ACTIVITY: Some of the lines below need repeating. Reproduce exactly those between the lines holding "Select the Bella Vista team name" and "Task: Expand the Setup section in sidebar", inclusive.
+++ LISTED ENTRIES
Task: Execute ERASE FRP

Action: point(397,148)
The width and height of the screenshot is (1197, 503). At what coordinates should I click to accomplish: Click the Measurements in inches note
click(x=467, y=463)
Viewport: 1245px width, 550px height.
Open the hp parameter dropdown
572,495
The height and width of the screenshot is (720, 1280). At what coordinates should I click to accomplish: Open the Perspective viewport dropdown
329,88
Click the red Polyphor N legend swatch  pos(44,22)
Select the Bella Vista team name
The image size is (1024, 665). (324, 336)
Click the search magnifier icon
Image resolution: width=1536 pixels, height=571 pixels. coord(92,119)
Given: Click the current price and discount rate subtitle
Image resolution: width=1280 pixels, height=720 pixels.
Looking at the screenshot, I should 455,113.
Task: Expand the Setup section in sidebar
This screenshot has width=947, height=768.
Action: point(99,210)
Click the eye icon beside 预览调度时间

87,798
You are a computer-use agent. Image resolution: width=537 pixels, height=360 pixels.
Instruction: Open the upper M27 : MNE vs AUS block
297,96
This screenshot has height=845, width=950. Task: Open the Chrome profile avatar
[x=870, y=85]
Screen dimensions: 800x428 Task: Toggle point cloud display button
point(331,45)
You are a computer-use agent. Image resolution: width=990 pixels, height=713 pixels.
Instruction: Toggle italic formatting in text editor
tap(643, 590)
++++++
RESPONSE TO THIS EXERCISE:
Select the Bella Vista team name
The image size is (1024, 665). (324, 336)
Click the search magnifier icon
Image resolution: width=1536 pixels, height=571 pixels. coord(92,119)
Given: Click the current price and discount rate subtitle
Image resolution: width=1280 pixels, height=720 pixels.
Looking at the screenshot, I should 455,113.
Task: Expand the Setup section in sidebar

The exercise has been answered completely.